Describe the bug Refreshing storage explorer while uploading data to an AppendBlob in a container in an ADLS Gen2 storage account leads to the following error: “azure.core.exceptions.ResourceExistsError: The blob has been modified while being read.”

To Reproduce Steps to reproduce the behavior:

  1. Run this code:
import os
import asyncio
from azure.identity.aio import DefaultAzureCredential
from azure.storage.blob import BlobType
from azure.storage.blob.aio import BlobServiceClient

async def example():
    account_name = os.environ['AZURE_STORAGE_ACCOUNT']

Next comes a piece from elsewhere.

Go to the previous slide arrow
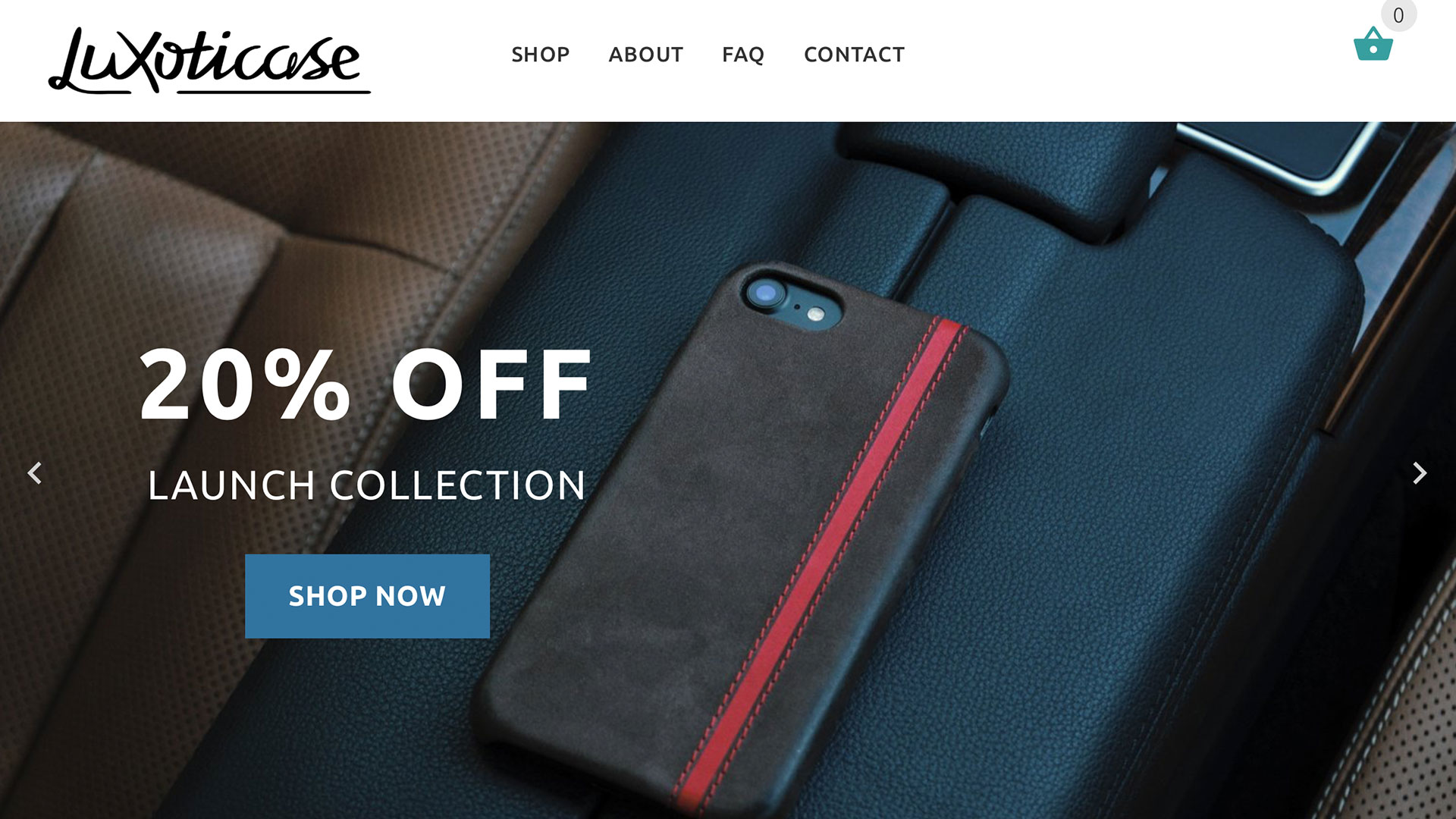This screenshot has height=819, width=1456. click(x=35, y=473)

    credential = DefaultAzureCredential(
        exclude_environment_credential=False,
        exclude_managed_identity_credential=False,
        exclude_visual_studio_code_credential=True,
        exclude_shared_token_cache_credential=True,
        exclude_cli_credential=True,
    )

    blob_service_client = BlobServiceClient(f"https://{account_name}.blob.core.windows.net/", credential)

    container_client = blob_service_client.get_container_client("censor")

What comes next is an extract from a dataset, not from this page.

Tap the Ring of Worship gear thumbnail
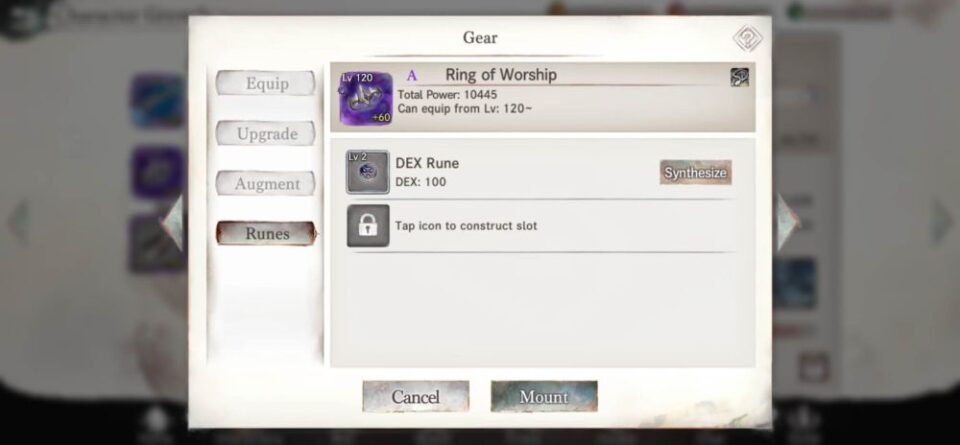This screenshot has height=445, width=960. pyautogui.click(x=366, y=99)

    file_name = f"example.jsonl"

    for _ in range(1000):
        data = str([x for x in range(1000000)]) + "\n"

        await container_client.upload_blob(file_name, data, blob_type=BlobType.APPENDBLOB)

    container_client.close()

asyncio.run(example())
  1. While browsing the container in Azure Storage Explorer, click refresh during the upload.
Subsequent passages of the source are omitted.